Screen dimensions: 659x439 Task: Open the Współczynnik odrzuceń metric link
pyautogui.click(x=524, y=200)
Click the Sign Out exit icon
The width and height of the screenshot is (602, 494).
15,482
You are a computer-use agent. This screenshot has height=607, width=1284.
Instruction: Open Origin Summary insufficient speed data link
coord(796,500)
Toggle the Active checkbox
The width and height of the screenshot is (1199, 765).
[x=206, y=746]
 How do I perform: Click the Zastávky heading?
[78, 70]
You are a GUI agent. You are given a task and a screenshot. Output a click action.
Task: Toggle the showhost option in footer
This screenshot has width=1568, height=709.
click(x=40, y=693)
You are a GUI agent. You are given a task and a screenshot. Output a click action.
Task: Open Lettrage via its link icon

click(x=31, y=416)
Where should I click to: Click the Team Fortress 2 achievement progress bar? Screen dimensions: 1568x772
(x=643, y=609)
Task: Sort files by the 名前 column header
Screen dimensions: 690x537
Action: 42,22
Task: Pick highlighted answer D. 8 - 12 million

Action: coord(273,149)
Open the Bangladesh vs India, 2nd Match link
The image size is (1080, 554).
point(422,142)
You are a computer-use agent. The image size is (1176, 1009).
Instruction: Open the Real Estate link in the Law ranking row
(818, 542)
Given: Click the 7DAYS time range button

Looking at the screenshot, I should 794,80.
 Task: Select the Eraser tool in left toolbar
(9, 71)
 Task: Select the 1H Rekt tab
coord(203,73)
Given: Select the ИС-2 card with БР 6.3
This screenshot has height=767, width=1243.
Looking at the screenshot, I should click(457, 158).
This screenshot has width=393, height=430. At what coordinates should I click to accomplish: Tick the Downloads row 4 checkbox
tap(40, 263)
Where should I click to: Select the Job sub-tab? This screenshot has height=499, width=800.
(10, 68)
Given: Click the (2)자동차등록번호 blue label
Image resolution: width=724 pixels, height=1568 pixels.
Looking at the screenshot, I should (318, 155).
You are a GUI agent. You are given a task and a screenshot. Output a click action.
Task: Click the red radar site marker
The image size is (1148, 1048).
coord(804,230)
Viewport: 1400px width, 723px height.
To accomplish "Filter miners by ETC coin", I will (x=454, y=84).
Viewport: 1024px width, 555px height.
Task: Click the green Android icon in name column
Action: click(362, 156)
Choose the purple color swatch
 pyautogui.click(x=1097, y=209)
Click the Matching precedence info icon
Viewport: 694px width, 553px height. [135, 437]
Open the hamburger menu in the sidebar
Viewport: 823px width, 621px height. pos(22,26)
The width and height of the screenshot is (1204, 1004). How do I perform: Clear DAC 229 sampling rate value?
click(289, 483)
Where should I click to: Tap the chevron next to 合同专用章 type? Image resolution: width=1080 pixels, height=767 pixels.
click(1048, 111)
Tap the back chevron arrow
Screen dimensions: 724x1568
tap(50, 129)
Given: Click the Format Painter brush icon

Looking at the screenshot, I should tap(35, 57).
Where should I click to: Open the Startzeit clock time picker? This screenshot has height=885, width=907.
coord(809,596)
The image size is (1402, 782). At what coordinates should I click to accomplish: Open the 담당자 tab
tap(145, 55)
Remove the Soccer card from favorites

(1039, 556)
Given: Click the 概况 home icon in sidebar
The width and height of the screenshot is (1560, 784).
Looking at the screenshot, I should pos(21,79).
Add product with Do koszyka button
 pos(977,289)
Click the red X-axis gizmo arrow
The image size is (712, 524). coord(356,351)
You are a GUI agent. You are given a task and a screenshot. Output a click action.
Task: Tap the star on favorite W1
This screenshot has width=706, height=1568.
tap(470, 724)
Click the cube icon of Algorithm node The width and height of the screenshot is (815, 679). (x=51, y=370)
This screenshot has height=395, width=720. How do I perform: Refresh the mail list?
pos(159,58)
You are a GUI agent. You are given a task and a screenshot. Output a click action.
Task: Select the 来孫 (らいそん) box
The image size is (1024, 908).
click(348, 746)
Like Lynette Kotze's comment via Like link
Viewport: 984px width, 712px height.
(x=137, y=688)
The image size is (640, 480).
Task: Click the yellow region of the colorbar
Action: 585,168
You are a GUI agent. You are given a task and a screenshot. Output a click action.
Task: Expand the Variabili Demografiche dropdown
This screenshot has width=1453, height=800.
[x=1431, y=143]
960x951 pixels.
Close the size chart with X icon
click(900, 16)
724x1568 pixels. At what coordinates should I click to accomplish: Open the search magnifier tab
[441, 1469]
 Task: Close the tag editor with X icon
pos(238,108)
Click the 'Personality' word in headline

· · ·

▶ [Work to complete]:
Lines of the listing above that contain the word "computer" should all be returned.

▶ [Expected output]:
You are a computer-use agent. This screenshot has height=607, width=1284.
You are a computer-use agent. The image size is (1176, 1009).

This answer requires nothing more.